Bayesian Networks

author: Jacob Schreiber
contact: jmschreiber91@gmail.com

Bayesian networks are a powerful inference tool, in which a set of variables are represented as nodes, and the lack of an edge represents a conditional independence statement between the two variables, and an edge represents a dependence between the two variables. One of the powerful components of a Bayesian network is the ability to infer the values of certain variables, given observed values for another set of variables. These are referred to as the 'hidden' and 'observed' variables respectively, and need not be set at the time the network is created. The same network can have a different set of variables be hidden or observed between two data points. The more values which are observed, the closer the inferred values will be to the truth.
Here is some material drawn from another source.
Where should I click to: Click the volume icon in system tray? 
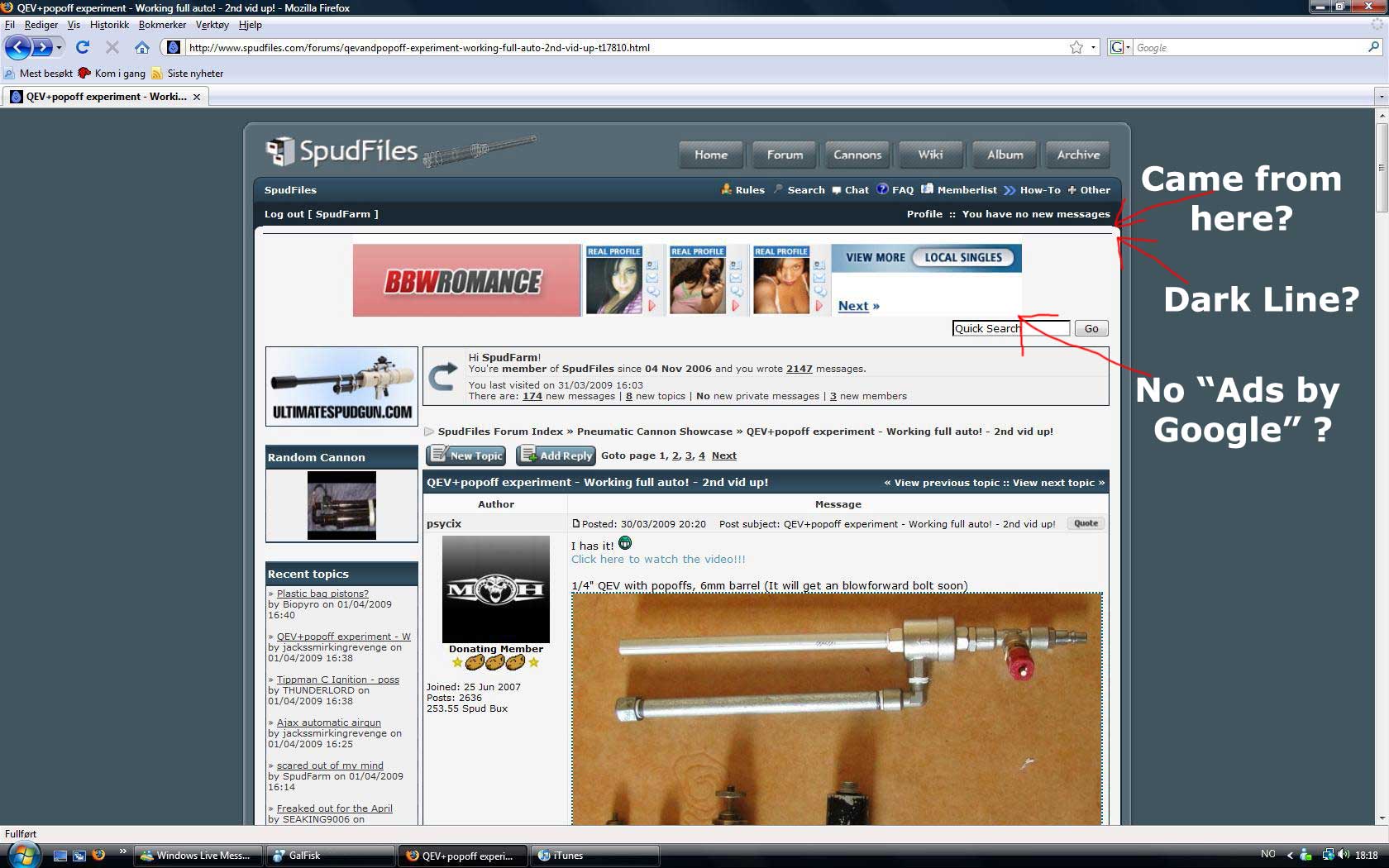tap(1343, 855)
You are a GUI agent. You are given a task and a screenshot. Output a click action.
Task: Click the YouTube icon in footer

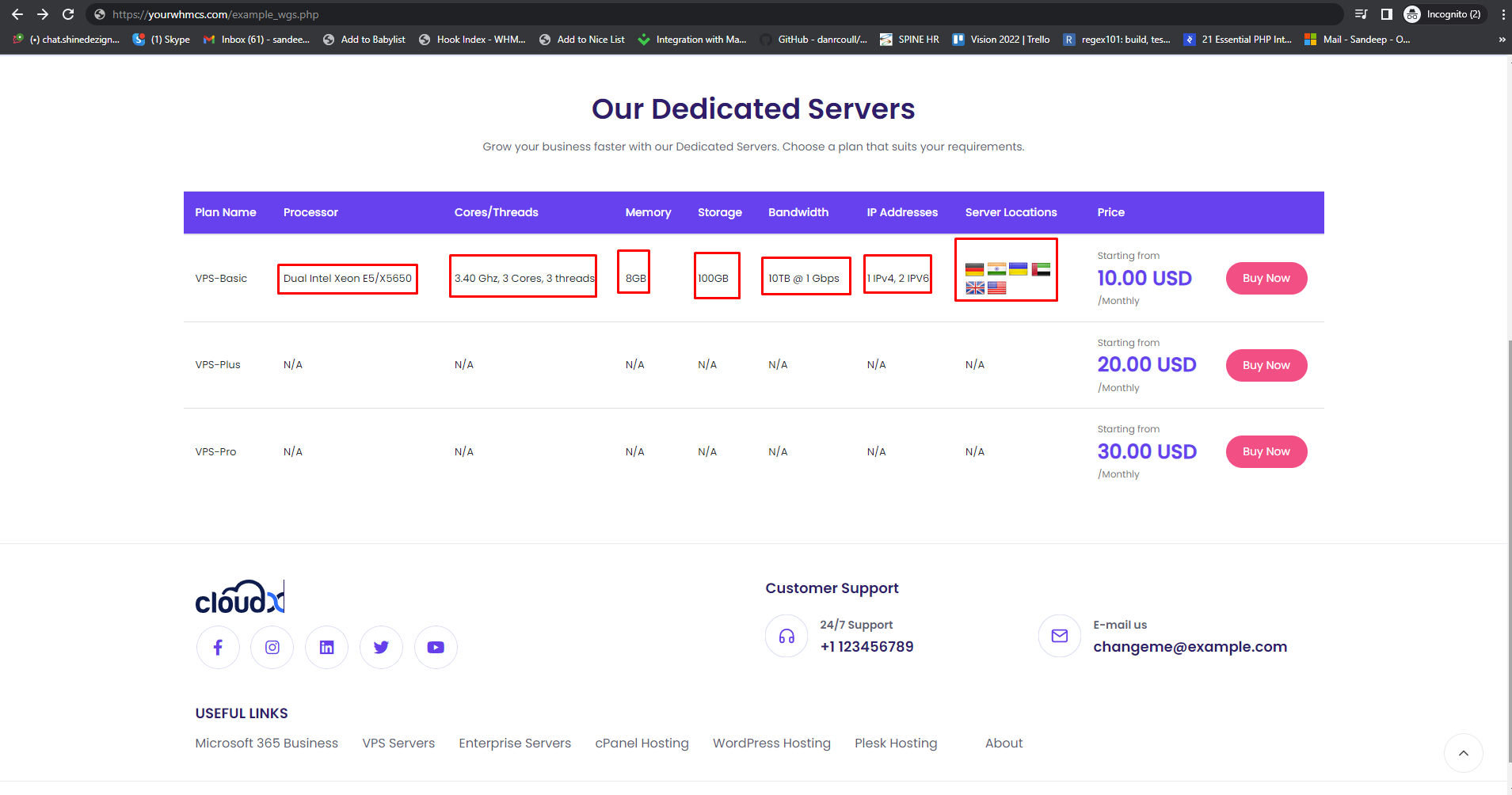[436, 648]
While Bayesian networks can have extremely complex emission probabilities, usually Gaussian or conditional Gaussian distributions, pomegranate currently supports only discrete Bayesian networks. Bayesian networks are explicitly turned into Factor Graphs when inference is done, wherein the Bayesian network is turned into a bipartite graph with all variables having marginal nodes on one side, and joint tables on the other.


In [1]:
%matplotlib inline
import matplotlib.pyplot as plt
import seaborn; seaborn.set_style('whitegrid')
import numpy

from pomegranate import *

numpy.random.seed(0)
numpy.set_printoptions(suppress=True)

%load_ext watermark
%watermark -m -n -p numpy,scipy,pomegranate


Sat Mar 14 2020 

numpy 1.18.1
scipy 1.3.2
pomegranate 0.12.0

compiler   : GCC 7.3.0
system     : Linux
release    : 4.15.0-88-generic
machine    : x86_64
processor  : x86_64
CPU cores  : 8
interpreter: 64bit

The Monty Hall Gameshow

The Monty Hall problem arose from the gameshow Let's Make a Deal, where a guest had to choose which one of three doors had a prize behind it. The twist was that after the guest chose, the host, originally Monty Hall, would then open one of the doors the guest did not pick and ask if the guest wanted to switch which door they had picked. Initial inspection may lead you to believe that if there are only two doors left, there is a 50-50 chance of you picking the right one, and so there is no advantage one way or the other. However, it has been proven both through simulations and analytically that there is in fact a 66% chance of getting the prize if the guest switches their door, regardless of the door they initially went with.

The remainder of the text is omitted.